NASA-PDS / web-analytics

Other
0 stars 0 forks source link

Implement crawler to refresh Athena table partitions. #19

Open kaipak opened 1 year ago

kaipak commented 1 year ago

Crawler will automate Athena to update tables after logs sync'd from fileserver to S3.

Review example here: https://www.mikulskibartosz.name/start-glue-crawler-using-boto3/#:~:text=AWS%20gives%20us%20a%20few,to%20refresh%20an%20Athena%20table.&text=If%20the%20crawler%20already%20exists%2C%20we%20can%20reuse%20it.

kaipak commented 1 year ago

Still running into some Glue permission errors to update table views. Still in progress with ops.

kaipak commented 1 year ago

There has been some progress, however, still failing at the end.

jordanpadams commented 9 months ago

Moving to icebox. Per discussion today, going to focus on documenting procedures for loading logs and generating metrics versus automating.

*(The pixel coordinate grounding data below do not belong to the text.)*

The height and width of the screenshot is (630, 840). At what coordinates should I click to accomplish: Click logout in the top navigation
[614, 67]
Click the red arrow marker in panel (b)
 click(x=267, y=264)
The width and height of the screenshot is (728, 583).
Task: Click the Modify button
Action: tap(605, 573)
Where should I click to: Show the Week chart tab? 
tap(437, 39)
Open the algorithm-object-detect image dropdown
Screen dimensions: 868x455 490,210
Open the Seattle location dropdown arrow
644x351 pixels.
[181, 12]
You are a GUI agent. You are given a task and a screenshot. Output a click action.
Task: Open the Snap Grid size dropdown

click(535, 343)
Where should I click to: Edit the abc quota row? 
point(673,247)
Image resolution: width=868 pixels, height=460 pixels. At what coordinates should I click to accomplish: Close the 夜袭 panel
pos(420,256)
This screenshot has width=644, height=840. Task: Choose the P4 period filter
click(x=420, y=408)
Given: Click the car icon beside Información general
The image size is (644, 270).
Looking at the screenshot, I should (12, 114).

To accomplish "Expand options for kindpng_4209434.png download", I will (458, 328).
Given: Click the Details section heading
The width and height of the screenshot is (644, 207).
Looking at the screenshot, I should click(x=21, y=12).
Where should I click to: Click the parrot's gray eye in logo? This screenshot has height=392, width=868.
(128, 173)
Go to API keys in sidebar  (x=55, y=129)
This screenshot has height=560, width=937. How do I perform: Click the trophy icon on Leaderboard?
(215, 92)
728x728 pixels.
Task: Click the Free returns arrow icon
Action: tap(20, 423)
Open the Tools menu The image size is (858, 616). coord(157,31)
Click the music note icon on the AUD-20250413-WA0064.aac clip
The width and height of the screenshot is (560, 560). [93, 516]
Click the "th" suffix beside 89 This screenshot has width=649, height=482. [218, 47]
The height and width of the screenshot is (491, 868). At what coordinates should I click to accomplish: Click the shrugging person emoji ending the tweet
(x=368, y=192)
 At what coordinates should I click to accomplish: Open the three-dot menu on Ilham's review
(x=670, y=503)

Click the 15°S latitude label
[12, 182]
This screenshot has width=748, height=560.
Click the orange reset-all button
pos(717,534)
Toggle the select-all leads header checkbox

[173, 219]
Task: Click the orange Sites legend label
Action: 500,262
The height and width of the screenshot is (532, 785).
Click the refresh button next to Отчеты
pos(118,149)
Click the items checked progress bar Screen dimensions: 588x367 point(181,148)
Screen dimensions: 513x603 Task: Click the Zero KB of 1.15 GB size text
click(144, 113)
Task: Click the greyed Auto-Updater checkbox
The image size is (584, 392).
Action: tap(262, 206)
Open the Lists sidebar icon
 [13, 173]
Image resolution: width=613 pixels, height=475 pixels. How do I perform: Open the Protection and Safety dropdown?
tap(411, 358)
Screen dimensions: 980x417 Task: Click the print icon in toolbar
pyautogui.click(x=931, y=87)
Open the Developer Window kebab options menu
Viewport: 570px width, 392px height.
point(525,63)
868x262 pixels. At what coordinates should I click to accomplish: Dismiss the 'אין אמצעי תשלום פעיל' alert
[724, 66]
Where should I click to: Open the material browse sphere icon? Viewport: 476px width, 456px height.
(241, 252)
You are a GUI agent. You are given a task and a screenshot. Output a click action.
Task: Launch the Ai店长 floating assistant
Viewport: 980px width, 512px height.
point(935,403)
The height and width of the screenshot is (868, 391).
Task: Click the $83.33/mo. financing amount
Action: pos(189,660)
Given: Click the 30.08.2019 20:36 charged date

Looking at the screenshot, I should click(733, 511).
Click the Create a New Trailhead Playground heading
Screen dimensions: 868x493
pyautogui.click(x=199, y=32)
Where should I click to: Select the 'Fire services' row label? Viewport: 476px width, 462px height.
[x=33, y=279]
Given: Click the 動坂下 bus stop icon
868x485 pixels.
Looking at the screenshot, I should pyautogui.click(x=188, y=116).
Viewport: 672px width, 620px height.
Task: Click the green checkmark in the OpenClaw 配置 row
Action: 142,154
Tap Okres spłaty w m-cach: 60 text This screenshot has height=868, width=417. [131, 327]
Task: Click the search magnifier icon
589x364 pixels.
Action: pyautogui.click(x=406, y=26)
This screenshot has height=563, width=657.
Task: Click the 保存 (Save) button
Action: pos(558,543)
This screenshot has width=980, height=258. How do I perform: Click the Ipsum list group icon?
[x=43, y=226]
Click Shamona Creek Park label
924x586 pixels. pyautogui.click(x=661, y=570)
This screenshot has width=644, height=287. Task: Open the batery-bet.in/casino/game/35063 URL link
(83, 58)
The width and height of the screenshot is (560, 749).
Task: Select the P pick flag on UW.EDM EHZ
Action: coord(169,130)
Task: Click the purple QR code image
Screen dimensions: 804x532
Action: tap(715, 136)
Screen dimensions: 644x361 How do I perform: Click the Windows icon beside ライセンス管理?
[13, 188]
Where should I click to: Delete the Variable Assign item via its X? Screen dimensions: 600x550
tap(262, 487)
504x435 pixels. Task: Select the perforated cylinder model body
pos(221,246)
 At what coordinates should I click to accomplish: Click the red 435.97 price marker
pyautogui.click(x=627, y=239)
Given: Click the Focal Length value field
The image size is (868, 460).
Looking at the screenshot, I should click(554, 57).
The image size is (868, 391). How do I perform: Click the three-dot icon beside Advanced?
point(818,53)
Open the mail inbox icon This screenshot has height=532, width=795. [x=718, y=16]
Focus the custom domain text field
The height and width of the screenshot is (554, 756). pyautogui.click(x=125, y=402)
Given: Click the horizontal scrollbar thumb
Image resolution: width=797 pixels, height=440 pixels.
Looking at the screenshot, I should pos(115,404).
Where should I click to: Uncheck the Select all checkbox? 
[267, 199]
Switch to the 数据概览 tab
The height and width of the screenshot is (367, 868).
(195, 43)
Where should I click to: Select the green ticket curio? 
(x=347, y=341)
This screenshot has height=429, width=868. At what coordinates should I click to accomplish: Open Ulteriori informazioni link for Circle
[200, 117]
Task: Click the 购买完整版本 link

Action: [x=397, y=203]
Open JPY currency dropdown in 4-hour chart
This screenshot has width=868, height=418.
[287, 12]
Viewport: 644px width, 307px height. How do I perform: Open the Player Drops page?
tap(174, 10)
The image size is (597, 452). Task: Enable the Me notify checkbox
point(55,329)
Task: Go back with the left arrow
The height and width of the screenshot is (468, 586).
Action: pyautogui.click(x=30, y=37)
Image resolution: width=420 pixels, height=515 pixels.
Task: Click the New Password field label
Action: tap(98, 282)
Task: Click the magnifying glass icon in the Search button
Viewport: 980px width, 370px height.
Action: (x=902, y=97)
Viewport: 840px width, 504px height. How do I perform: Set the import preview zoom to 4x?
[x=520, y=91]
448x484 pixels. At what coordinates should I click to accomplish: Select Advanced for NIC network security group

kaipak commented 5 months ago

I've made progress on this issue and currently testing. I have a crawler that can successfully update Athena tables when news files appear in S3. However, I've run into significant data quality issues that we should address. I will create a new issue around this but give a brief description here:

The datetime field is in a non-standard format which requires complex pre-processing in standard data science tools like SQL or Python which can lead to errors. Also, I've run into instances where this field may have unexpected whitespace or missing portions of datetime. This can be addressed in code too but adds yet another layer of complexity to manage across multiple tools in different codebases. We may want to consider a more robust set of steps for log pre-processing suitable for data analytics applications.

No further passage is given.